Francesca Mollett: Halves
GRIMM is pleased to present a solo exhibition of new works by London-based artist Francesca Mollett on view at the Amsterdam location from 2 June to 22 July, 2023. This is the artist’s first solo exhibition with GRIMM since joining the gallery in 2022. The opening of the exhibition coincides with Amsterdam Art Week (31 May - 4 June).
On view in the exhibition are a group of paintings engaged with the elusive nature of reflections, grappling with the visual phenomena that occurs at the meeting point of two surfaces and the ensuant disintegration of their physical boundaries into disembodied, abstract properties. The paintings often take as their starting point site-specific features of Amsterdam’s built and natural environment, for instance, the glossy dark paint adorning the doors of Amsterdam’s town houses, which extends the shimmering flow of water along its tree-lined canals. These reflective surfaces are sites of exchange, both with one another and also with the city’s inhabitants, acting as physical constants that mirror the fleeting daily routines of passers-by and the rise and fall of light throughout the day.

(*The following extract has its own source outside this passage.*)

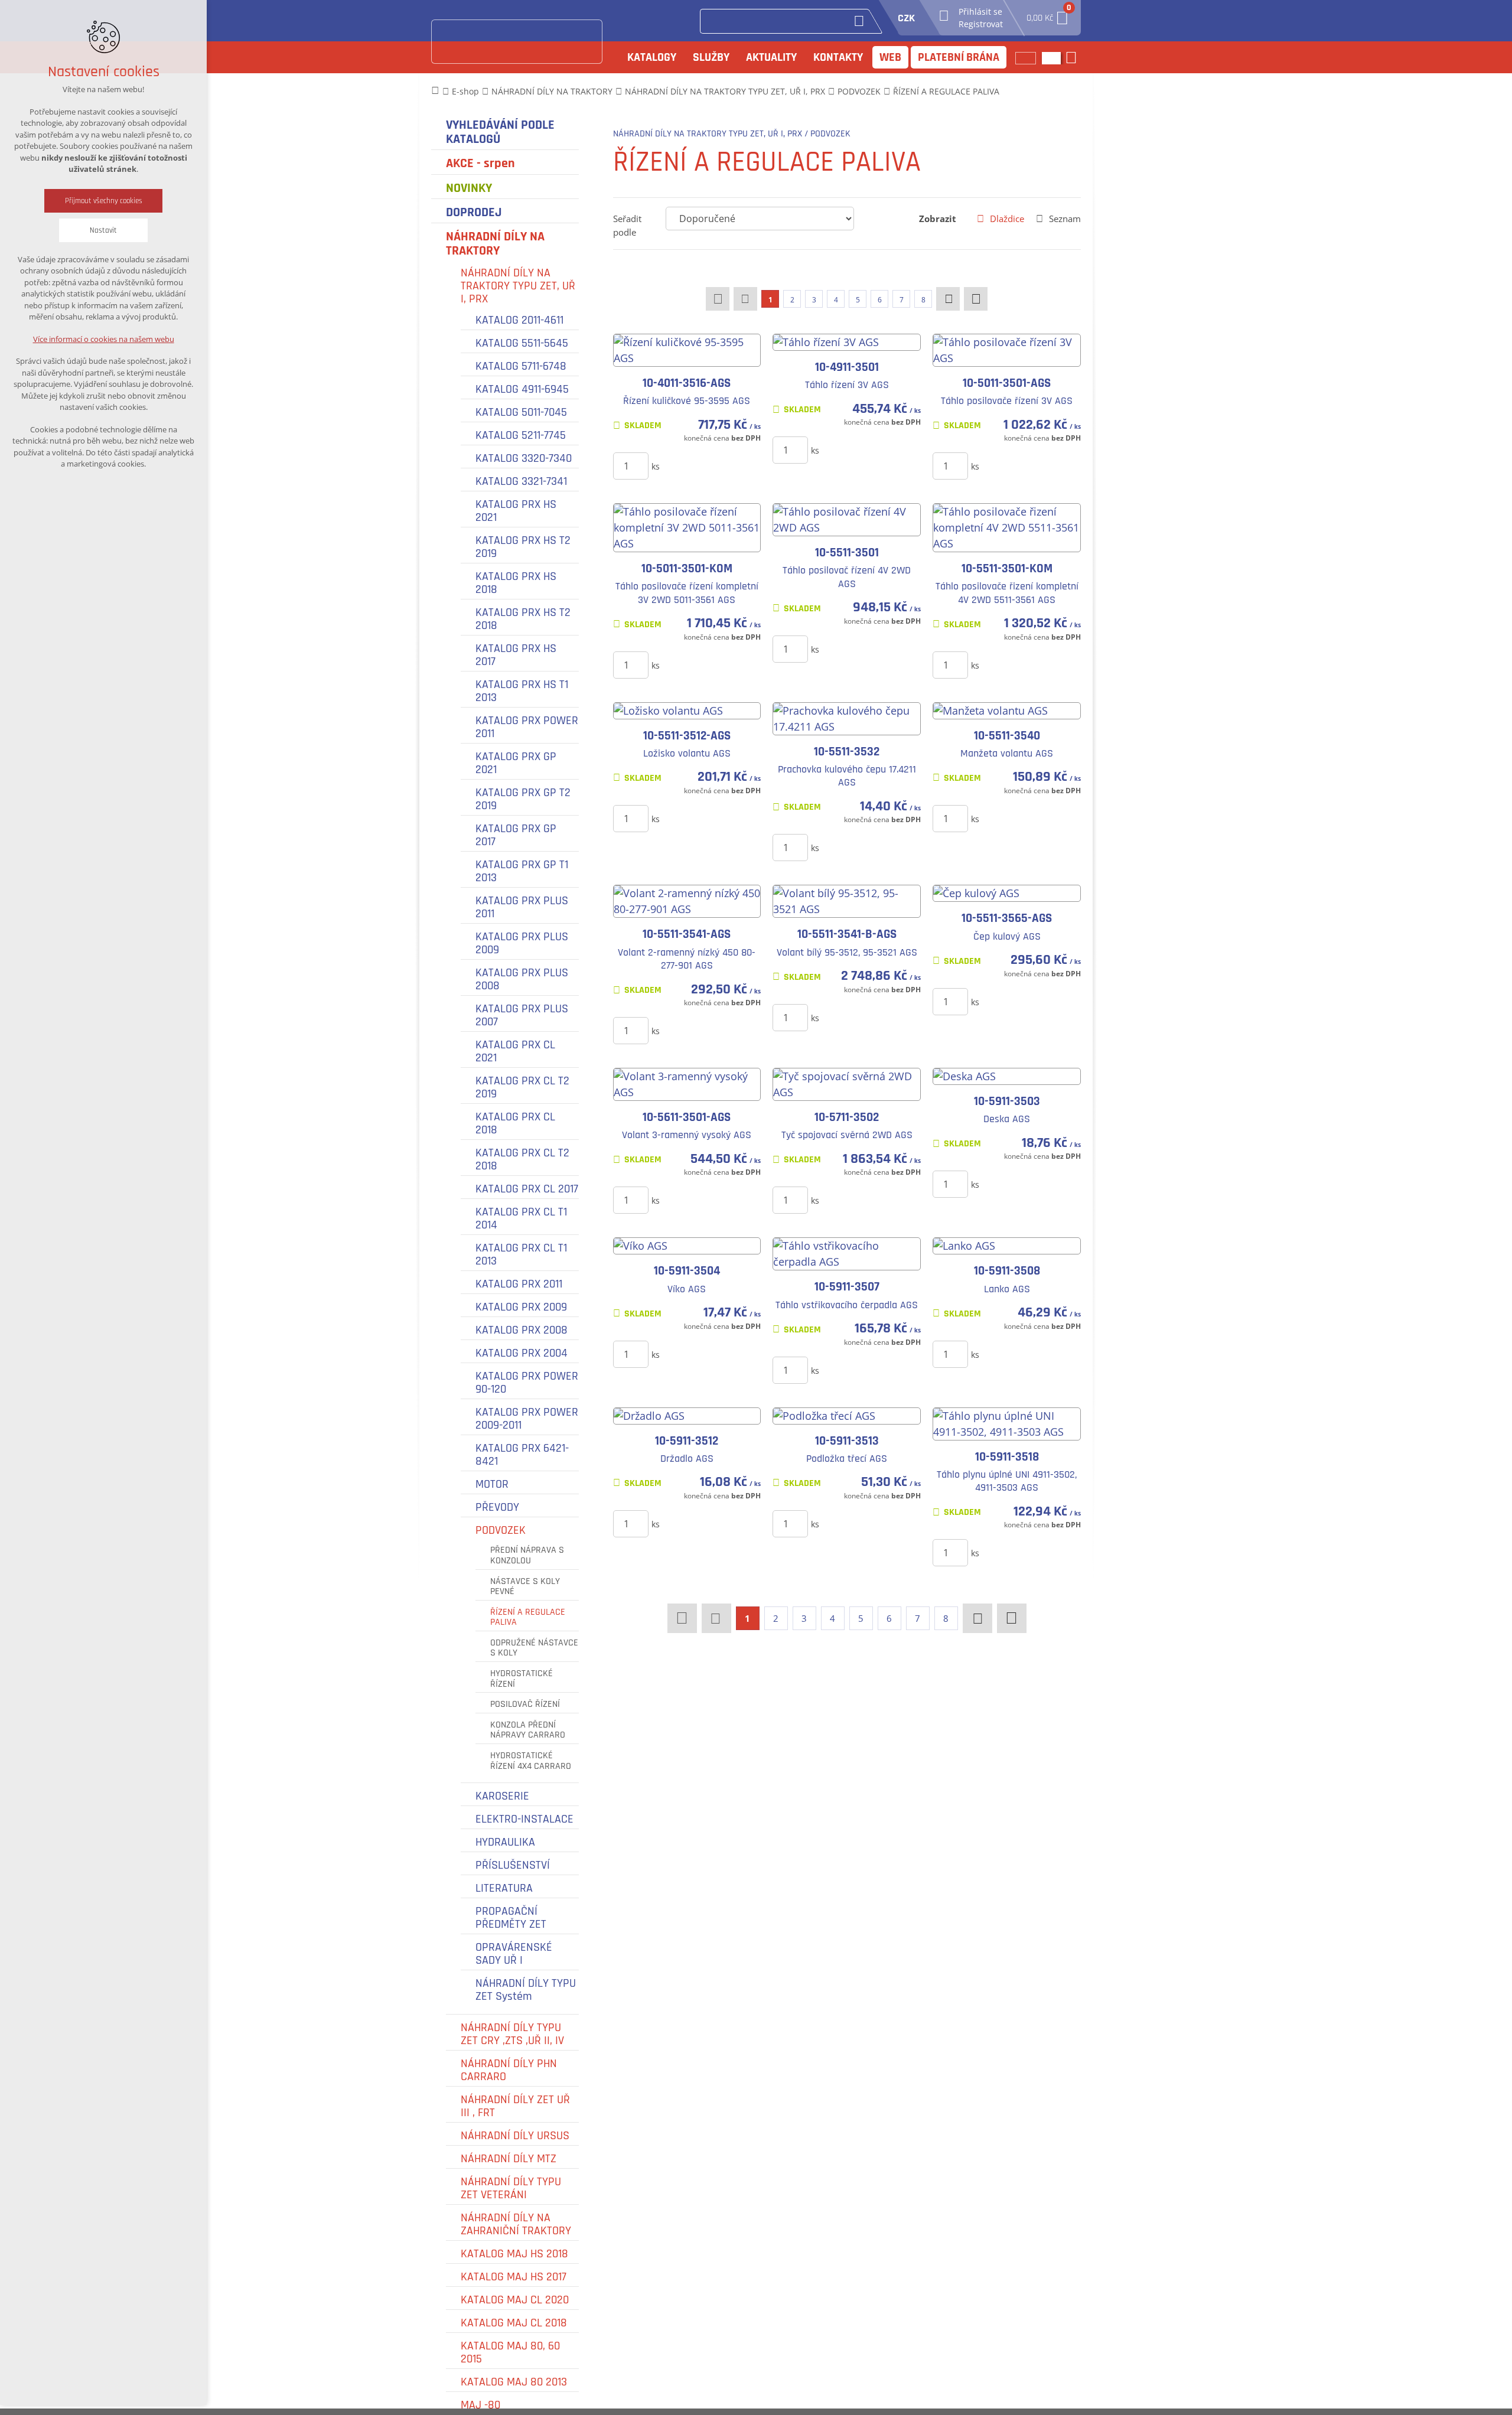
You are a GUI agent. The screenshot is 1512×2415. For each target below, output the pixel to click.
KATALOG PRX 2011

In her latest body of work, these impressions are given painterly form across a series of canvases varying in scale, tackling the minutiae and the expanse of her subject. Looking beyond any metaphorical or narrative allusion associated with the places depicted, the artist is instead concerned with the visual spectacle that occurs at these intersections – the competing and contradictory qualities of opacity and transparency in the architectural surroundings, where materials take on the qualities of the things around them, such as the glittering movement of sunlight on the surface of water or wood, merged into cascading, weightless light and shape. This inherent duality of appearance and concealment is hinted at in the exhibition’s title, Halves, connoting the doubling or splitting quality of reflection. The title of the exhibition originates from a poem by Ella Duffy from her collection New Hunger (2020). A new poem from Duffy titled Surfacing has been written in response to this exhibition.
The paintings on view in Amsterdam continue a preoccupation within Mollett’s practice of responding to a place as a way to organise ideas about painting, finding subjects that serve as visual metaphors for what painting can do. The question of what to extract from an image begins with Mollett making charcoal drawings. She follows by drawing with charcoal directly onto the canvas, adding fluid washes of acrylic paint that define a territory for an initial composition. Multiple layers of oil paint are applied in varying consistencies to create depth and texture, using brushes, a palette knife and cloth, to create passages that form a precise language and atmosphere. During this process, adherence to the source image is often left behind, as the painting itself presents new openings and possibilities to be explored. As such, the method becomes cyclical and collage-like, drawing upon both external and internal visual stimuli, painting in between the gaps of intention and intuition.